■ **What to do**: Reproduce the passage of the ghost bike article below that starts at the words "And Juday recommends" and ends after "and icy roads.", keeping every character unchanged.

■ **Exercise text**:
Hussey pedals to work each day from Fairview to his job in Midtown. He gives Anchorage high marks for recreational trails, but says the town has a ways to go before it can be called a friendly place to ride a bike. “Being a young city, and I think a city that hasn’t had a tradition of accommodating bicycles and alternative transportation, it’s not a city that’s been traditionally easy to bicycle in,” Hussey says.
Hussey’s lived here since 1991 and says he’s seen more commuters using bicycles on their daily trips. He says it wasn’t so noticeable in summer months, but in winter when he sees the same people with gear such as lights and saddlebags or backpacks. “In past winters I would see maybe one (other commuter) per week. This year, I can think of days when I see three or four,” he says.
The world’s first ghost bike appeared in St. Louis in 2003, according to the magazines Dirt and New York. It was installed by a bicycle mechanic who witnessed an accident, one in which another cyclist was seriously injured. The mechanic, Patrick Van Der Tuin, eventually launched a project that installed about a dozen ghost bikes in St. Louis, and Dirt magazine ran a piece about the project.
The movement hasn’t been without controversy. In Tucson, Arizona, a ghost bike memorializing a 14-year-old boy was removed and replaced three times. Tucson right-of-way officials only removed the first bike, the Tucson Weekly reported, twice more it disappeared after it was featured in newspaper articles. (Tucson Weekly and the Press are both owned by Wick Communications.) Tucson ghost bike installers told the Weekly they’d received incomplete lists of fatal accidents from the police when they requested records of past bicycle fatalities. In other towns the message has become increasingly grim, and in-your-face. Some activists have painted silhouettes of bodies, meant to resemble a crime scene’s chalk outline and stenciled words such as “killed by car” near accident scenes.
Van Der Tuin, the biked mechanic who started it all, told New York magazine in June that he received hundreds of emails within days of his project being noticed outside St. Louis. Some people, even cyclists, wanted to discourage the movement. The ghost-white bikes might discourage people from riding, they said.
Anchorage’s ghost bike, like those in other cities, was noticed by bloggers soon after it appeared.
Attorney Jerome Juday (who usually writes, in relatively plain English, about concepts such as “torts” and “privity” at Alaskalawblog.com) took note of the ghost bike with a 680-word post and a photo.
“It was, as I said in the post, a shock to see it because I know what it is and I don’t think that most people do,” Juday tells the Press. “If you’re a cyclist, or you have spent time in cities in the Lower 48, than you might know about them.”
Juday writes in his post that ghost bikes are memorials, but also “protests against the sometimes terrible dominance of the internal combustion engine.” He also writes that calling Anchorage bike friendly “is a dubious description, although I can say that it is a whole lot friendlier to bikes than it used to be.”
And Juday recommends lights for cyclists, writing that he also drives his car along C Street. “I know the challenge of coming upon a bicyclist in the dark when you are not keeping an eye out for one.”
When snow fell last week Verna Gibson was thinking about her foster son, but not because of the ghost bike or the hazards or pedaling and driving on dark and icy roads.
Gibson remembers Johnson as the rare teenager who would clean snow and ice off his foster mom’s car in a spontaneous act of kindness. “That was a little thing, but that was something he did for me without being told or asked to,” Gibson said. “…If you were ever going to ask for a child, Jon would be the one.”

■ **Recorded data**:
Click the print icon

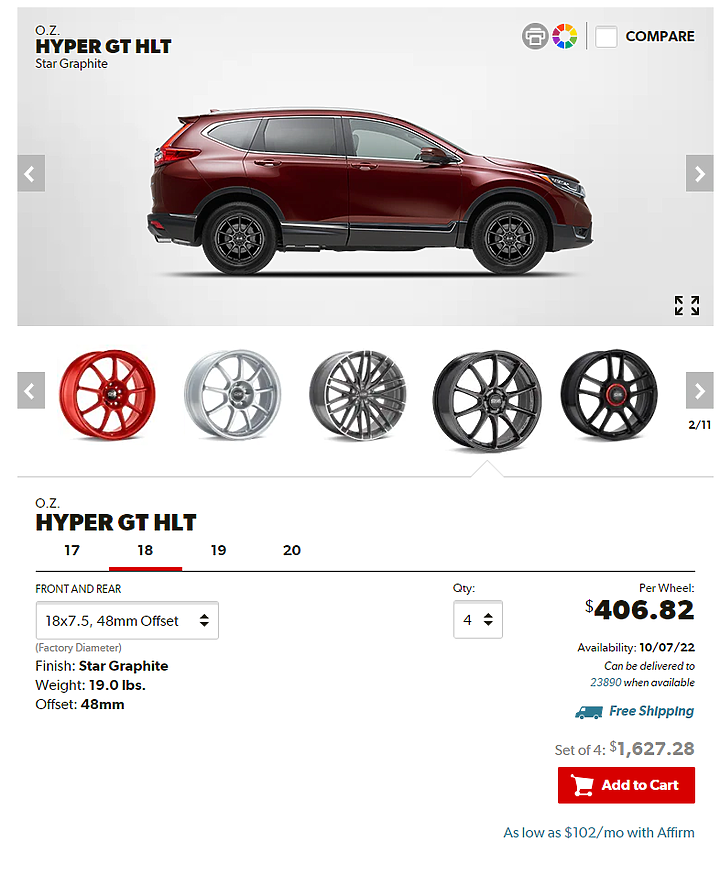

■ **Exercise result**:
And Juday recommends lights for cyclists, writing that he also drives his car along C Street. “I know the challenge of coming upon a bicyclist in the dark when you are not keeping an eye out for one.”
When snow fell last week Verna Gibson was thinking about her foster son, but not because of the ghost bike or the hazards or pedaling and driving on dark and icy roads.